BANDE DESSINÉE, IMAGINAIRE ET FRANC-MAÇONNERIE de Joel Gregogna et Manuel Picaud

Joël Gregogna, déjà auteur d’essais sur CORTO MALTESE, et Manuel Picaud, rédacteur du site AURACAN, signent ici un copieux ouvrage qui trouve ses origines dans les réflexions sur les liens entre bande dessinée et franc-maçonnerie suite à plusieurs manifestations et expositions sur le sujet à Epinal dans le courant de l’année 2012. Dans la lignée d’une certaine mode de la BD à tendance ésotérique, on pouvait remarquer le succès évident et la recrudescence de bandes dessinées prenant la franc-maçonnerie pour sujet avec l’apparition de séries comme LE DÉCALOGUE de Frank Giroud et surtout LE TRIANGLE SECRET crée par Didier Convard qui révélera être lui-même franc-maçon. Au delà de ce constat de l’intérêt des scénaristes et des lecteurs de BD pour le sujet, les auteurs tissent des liens entre BD et franc-maçonnerie : et si l’expérience de lecture proposée par la bande dessinée en ce qu’elle relève d’un langage et d’une écriture fondés sur le symbole et l’ellipse, en ce qu’elle ouvre à la connaissance des mythes, à l’exploration de l’imaginaire et la connaissance du monde pouvait avoir des liens avec l’expérience initiatique ? Une problématique étonnante mais non moins excitante pour amener à un ouvrage souvent intéressant mais qui pourra aussi parfois nous laisser un peu sur notre faim.

BD imaginaire franc-maçonnerieMal connue, difficilement cernable, compliquée à définir, souvent critiquée ou méprisée : voila des caractéristiques qui peuvent s’appliquer aussi bien à la bande dessinée qu’à la franc-maçonnerie et qui déjà suffisent à les réunir. Partant de ce postulat, les premiers chapitres, placés sous le sceau de l’imaginaire, s’appliquent à dissiper le flou et à définir plus précisément des notions indispensables pour pénétrer les univers de la BD et de la démarche initiatique tant sur le plan historique (les origines floues de la création des premières loges) que théorique (les définitions complexes et diverses de la BD se basant sur les travaux de théoriciens comme Thierry Groensteen, Benoit Peeters ou Scott McCloud). Une fois dans le cœur du livre, c’est moins à une étude du thème de la franc-maçonnerie en BD que nous convient les deux auteurs qu’à une ballade orientée et thématique dans le monde des mythes et symboles. C’est ainsi une grande diversité de sujets qui sont abordés et surtout (ce qui est plutôt plaisant) à travers un corpus d’œuvres et d’auteurs très variés (de Tilleux à Chris Ware, de Druillet à Tardi) témoignant de la passion et de la culture des deux auteurs. Lors du chapitre sur l’humour, ils apportent même une lecture maçonnique des SCHTROUMPFS et une réponse à l’essai polémique d’Antoine Bueno, LE PETIT LIVRE BLEU (sorti en poche chez Pocket en début d’année), qui voyait dans la communauté crée par Peyo un modèle politique dictatorial.

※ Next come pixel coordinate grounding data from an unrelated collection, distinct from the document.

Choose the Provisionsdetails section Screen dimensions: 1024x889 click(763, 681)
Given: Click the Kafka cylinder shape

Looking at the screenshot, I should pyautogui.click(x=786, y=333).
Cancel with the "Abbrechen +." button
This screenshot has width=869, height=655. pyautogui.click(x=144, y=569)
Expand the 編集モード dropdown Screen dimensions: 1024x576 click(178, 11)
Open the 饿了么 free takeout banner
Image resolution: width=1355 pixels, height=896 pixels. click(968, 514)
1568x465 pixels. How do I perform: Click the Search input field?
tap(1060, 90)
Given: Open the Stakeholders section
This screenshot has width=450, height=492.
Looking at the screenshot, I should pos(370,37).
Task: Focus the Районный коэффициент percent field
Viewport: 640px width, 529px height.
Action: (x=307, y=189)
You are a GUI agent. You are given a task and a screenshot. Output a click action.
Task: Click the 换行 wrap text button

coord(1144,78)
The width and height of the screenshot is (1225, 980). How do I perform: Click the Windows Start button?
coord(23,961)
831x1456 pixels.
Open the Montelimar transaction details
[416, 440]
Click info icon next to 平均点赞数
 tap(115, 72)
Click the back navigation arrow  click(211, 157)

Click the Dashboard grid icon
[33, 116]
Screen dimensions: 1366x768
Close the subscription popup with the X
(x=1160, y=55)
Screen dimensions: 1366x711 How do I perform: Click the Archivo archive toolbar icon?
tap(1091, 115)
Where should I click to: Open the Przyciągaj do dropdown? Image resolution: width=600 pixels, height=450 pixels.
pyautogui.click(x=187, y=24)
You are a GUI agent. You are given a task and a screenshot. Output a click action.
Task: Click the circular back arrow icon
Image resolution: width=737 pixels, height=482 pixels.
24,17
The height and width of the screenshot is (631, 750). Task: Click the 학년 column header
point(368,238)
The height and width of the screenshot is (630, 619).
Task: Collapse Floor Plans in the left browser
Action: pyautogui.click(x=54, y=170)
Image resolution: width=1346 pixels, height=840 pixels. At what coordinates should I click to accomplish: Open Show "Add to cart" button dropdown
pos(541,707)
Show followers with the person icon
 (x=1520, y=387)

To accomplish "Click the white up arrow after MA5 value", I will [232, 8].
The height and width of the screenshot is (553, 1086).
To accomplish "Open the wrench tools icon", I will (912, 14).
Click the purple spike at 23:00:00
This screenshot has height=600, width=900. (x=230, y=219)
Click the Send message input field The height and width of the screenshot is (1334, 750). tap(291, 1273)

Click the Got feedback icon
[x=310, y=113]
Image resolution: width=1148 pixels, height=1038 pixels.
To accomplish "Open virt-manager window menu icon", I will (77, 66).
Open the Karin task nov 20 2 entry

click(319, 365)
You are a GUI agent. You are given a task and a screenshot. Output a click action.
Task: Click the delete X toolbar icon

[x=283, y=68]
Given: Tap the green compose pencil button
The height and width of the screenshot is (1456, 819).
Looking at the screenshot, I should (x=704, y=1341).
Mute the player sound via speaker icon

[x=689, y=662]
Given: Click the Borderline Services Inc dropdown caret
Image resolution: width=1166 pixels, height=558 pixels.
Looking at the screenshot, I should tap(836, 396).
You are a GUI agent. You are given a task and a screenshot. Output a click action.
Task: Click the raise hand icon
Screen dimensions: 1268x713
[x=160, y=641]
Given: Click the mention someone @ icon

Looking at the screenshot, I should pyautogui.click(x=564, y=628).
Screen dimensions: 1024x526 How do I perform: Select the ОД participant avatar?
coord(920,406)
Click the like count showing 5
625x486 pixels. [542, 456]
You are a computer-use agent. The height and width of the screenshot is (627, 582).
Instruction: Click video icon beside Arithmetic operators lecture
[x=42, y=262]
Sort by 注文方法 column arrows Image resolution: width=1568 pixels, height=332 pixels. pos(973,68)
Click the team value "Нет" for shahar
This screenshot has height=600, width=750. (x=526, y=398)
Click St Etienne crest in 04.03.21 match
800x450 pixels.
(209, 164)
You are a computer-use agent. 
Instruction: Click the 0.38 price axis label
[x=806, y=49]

Pourtant, le lien qui se tisse entre certaines thématiques, leur écho dans l’univers de la franc-maçonnerie et dans celui de la BD parait parfois ténu ou en tous cas s’ingéniant à lancer “des pistes de réflexion” comme le revendique la préface mais sur des sujets tellement vastes (comme le chapitre consacré à la BD dite “muette” et le rapport binaire bon/méchant) que les auteurs nous laissent parfois un gout de trop-peu, une impression de survol. Si l’on peut suspecter Hergé d’avoir introduit des références maçonniques dans TINTIN à travers l’exemple des CIGARES DU PHARAON, pourquoi ne pas avoir développer un peu plus l’analyse ?(nous renvoyant du coup à une analyse d’un autre auteur, comme plus loin un renvoi de bas de page mentionnant comment le FORT WHEELING de Pratt s’enrichit au fur des rééditions de références maçonniques, nous renvoyant immanquablement à d’autres ouvrages, ceux de Joel Gregogna notamment, faute de précision supplémentaire) Dans la profusion d’œuvres citées et convoquées, on a parfois du mal à cerner en quoi elles sont signifiantes ou problématiques. Dans sa seconde moitié, l’ouvrage se concentre plus précisément sur une production contemporaine de BD qui vont aborder les motifs maçonniques de manière plus directe à travers certaines personnalités historiques, à travers certains thèmes (les bâtisseurs de cathédrales, l’alchimie…) et en dégageant des tendances (une BD maçonnique par des auteurs concernés dans la lignée de Hugo Pratt contre une BD antimaçonnique entretenant ou déconstruisant un discours négatif voire diabolisant s’il en fut). Cette partie, plus centrée et informative, s’avère souvent passionnante (avec notamment des reproductions de documents iconographiques de propagande sur le thème du “complot maçonnique”) et se conclut sur une bibliographie thématique bien utile.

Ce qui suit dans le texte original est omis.